O acesso à jurisdição e os princípios da juridicidade e da igualdade postulam um sistema que assegure a proteção dos interessados contra os próprios atos jurisdicionais, incluindo um direito de recurso, sendo “jurisprudência firme e abundante do Tribunal Constitucional que o direito de acesso aos tribunais não impõe ao legislador ordinário que garanta sempre aos interessados o acesso a diferentes graus de jurisdição para defesa dos seus direitos e interesses legalmente protegidos. Por maioria de razão, a constituição não exige a consagração de um sistema de recursos sem limites ou ad infinitum (Ac. nº 125/98)”[4].
O Direito de Recurso, garantia constitucionalmente consagrada - cfr. nº1, do artigo 32º, da Constituição da República Portuguesa, que compreende o próprio direito de acesso aos tribunais e o direito de recorrer para tutela jurisdicional efetiva (v. art. 20º, daquela Lei), sendo o recurso um meio específico de impugnação de decisões judiciais que visa o reexame da matéria apreciada na decisão recorrida -, não é um direito absoluto, sendo-lhe impostos limites, desde logo, pelo nº1, do art. 629º, do Código de Processo Civil, artigo que, com a epígrafe “Decisões que admitem recurso”, estatuí duas condições limitadoras daquele direito, que de inconstitucionalidade material não padecem, suposto que seja o respeito pelo princípio da proporcionalidade[5].
O limitar da “recorribilidade funciona como mecanismo de racionalização do sistema judiciário, permitindo que o acesso à justiça não seja, na prática, posto em causa pelo colapso do sistema, decorrente da chegada de todas (ou da esmagadora maioria) das ações aos diversos “patamares” de recursos (Acs nºs 72/99, 431/02 e 106/06) (…)Assim, da mesma forma que se pode excluir o recurso, a lei também pode restringir o recurso em matéria de facto (Ac. nº 641/05)”[6]
É, pois, deixada ao legislador ordinário “ampla margem de liberdade na conformação do direito ao recurso, podendo regular diversamente a possibilidade e o modo de impugnação das decisões judiciais, designadamente em função da natureza do processo, do tipo e objetivo das ações, da relevância das causas, da importância das questões (Acs nºs 501/96, 125/98 e 77/01). O próprio estabelecimento das alçadas não suscita qualquer objeção constitucional, introduzindo diferenciações justificadas ou não intoleráveis à luz do princípio da igualdade. (Acs. nºs 163/90, 346/92, 475/94, 116/95, 239/97 e 14/99). Na liberdade de conformação do legislador inclui-se, ainda, para além obviamente da definição do regime do recurso (…) o estabelecimento de requisitos condicionadores dos recursos ou a alteração às regras sobre recorribilidade das decisões (Ac. nº489/95)”[7], sendo que, cabendo ao legislador ordinário definir o seu âmbito de aplicação e conteúdo, está-lhe, porém, “vedado abolir o sistema de recursos in toto ou afetá-lo substancialmente através da consagração de soluções que restrinjam de tal modo o direito de recorrer que, na prática, se traduzam na supressão tendencial dos recursos (Acs nºs 489/95, 673/95, 377/96 e 490/97 – cfr. ainda Jorge Miranda, Manual, IV, pág. 331).

» Pedido recebido A: No trecho sobre o direito de recurso, que artigo do Código de Processo Civil impõe limites a esse direito?
» Pedido recebido B: Copie sem alterações o segmento do trecho sobre o direito de recurso que vai de "O Direito de Recurso, garantia" até "princípio da proporcionalidade[5].".

» Material fornecido:
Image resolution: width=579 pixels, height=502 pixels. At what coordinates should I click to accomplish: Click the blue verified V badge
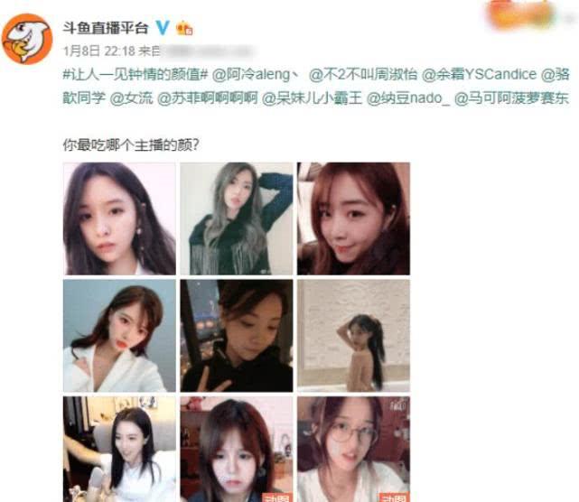tap(162, 28)

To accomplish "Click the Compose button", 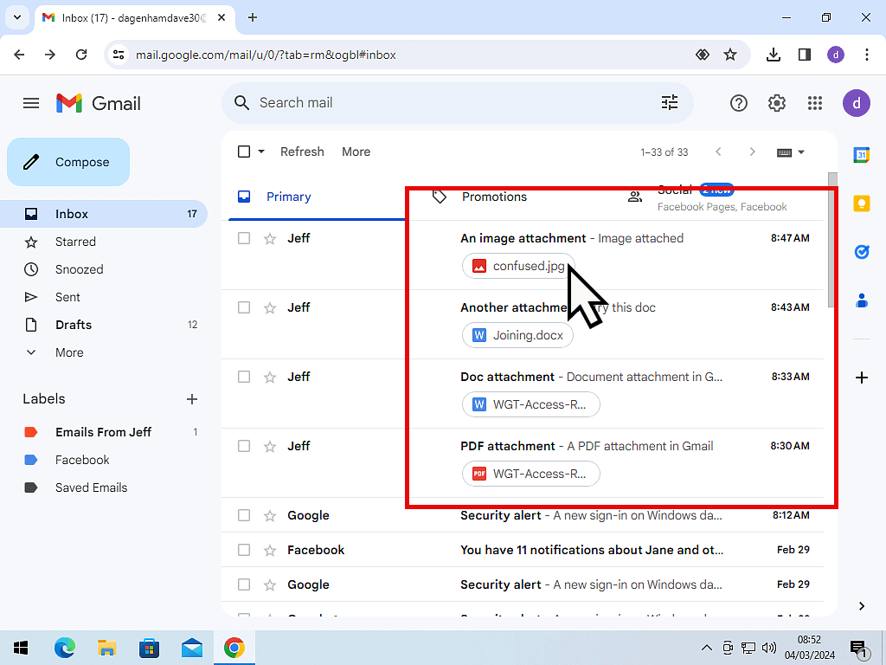I will [68, 162].
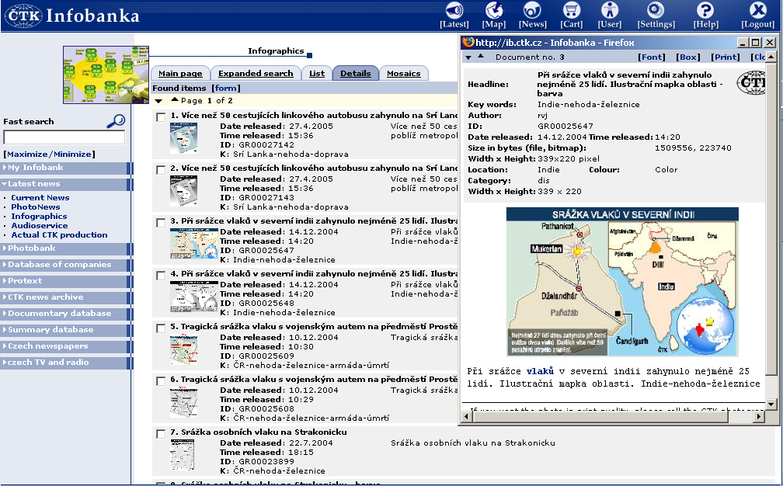Click into the Fast search text field
The height and width of the screenshot is (486, 783).
[x=64, y=137]
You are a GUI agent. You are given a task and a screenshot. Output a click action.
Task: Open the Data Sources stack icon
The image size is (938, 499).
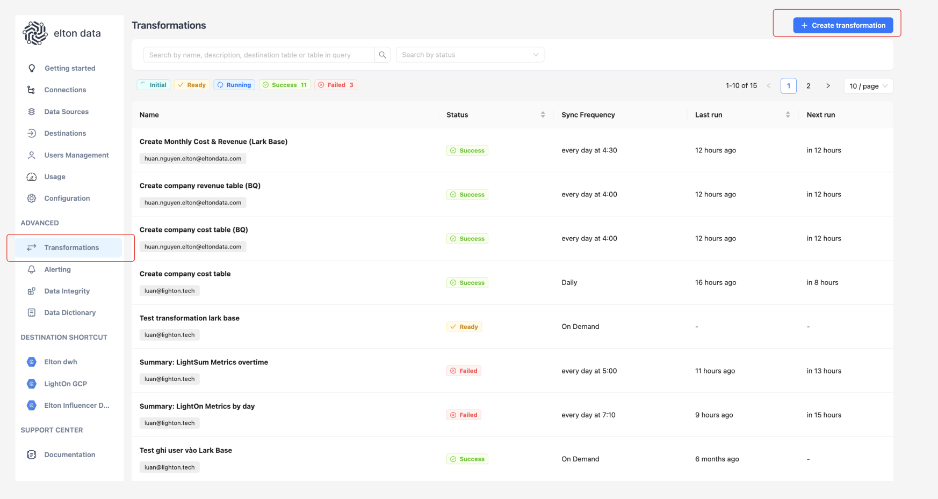[32, 112]
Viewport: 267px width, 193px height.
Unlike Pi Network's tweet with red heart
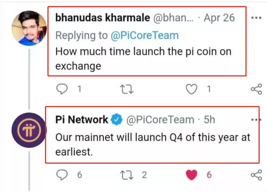[x=191, y=175]
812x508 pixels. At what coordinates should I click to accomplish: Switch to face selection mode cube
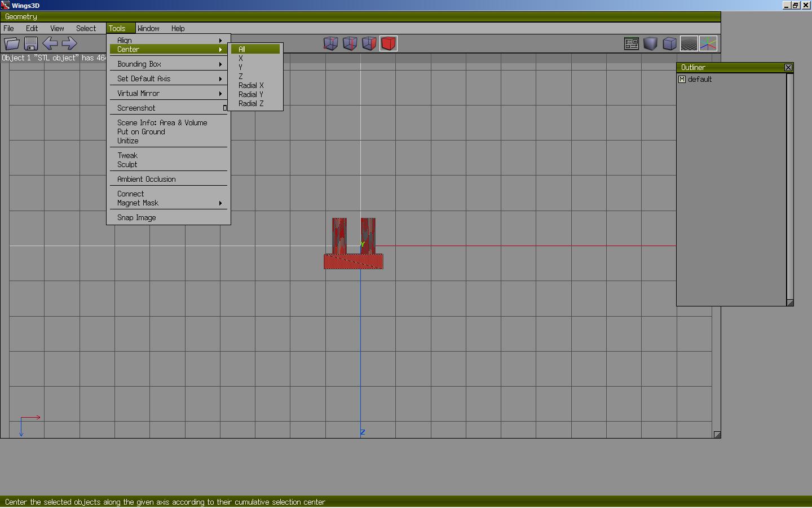coord(369,43)
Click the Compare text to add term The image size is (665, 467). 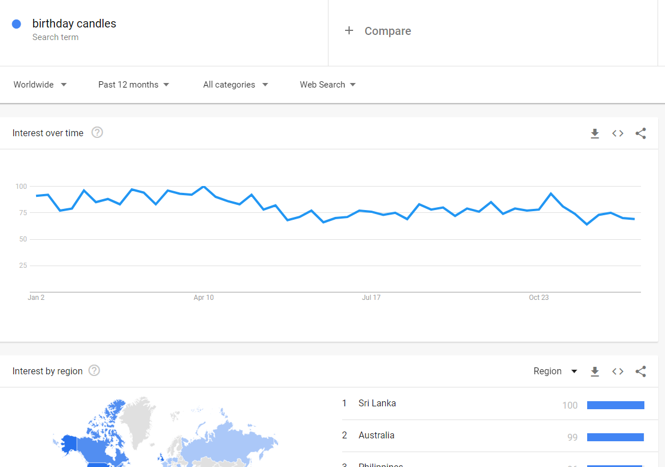coord(387,31)
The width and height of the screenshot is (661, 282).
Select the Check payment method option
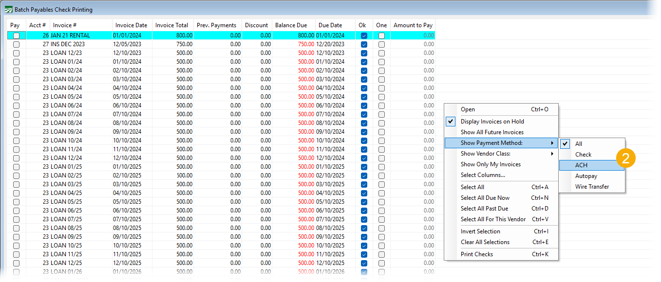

» Resposta completa A: O nº 1 do artigo 629º do Código de Processo Civil.

» Resposta completa B:
O Direito de Recurso, garantia constitucionalmente consagrada - cfr. nº1, do artigo 32º, da Constituição da República Portuguesa, que compreende o próprio direito de acesso aos tribunais e o direito de recorrer para tutela jurisdicional efetiva (v. art. 20º, daquela Lei), sendo o recurso um meio específico de impugnação de decisões judiciais que visa o reexame da matéria apreciada na decisão recorrida -, não é um direito absoluto, sendo-lhe impostos limites, desde logo, pelo nº1, do art. 629º, do Código de Processo Civil, artigo que, com a epígrafe “Decisões que admitem recurso”, estatuí duas condições limitadoras daquele direito, que de inconstitucionalidade material não padecem, suposto que seja o respeito pelo princípio da proporcionalidade[5].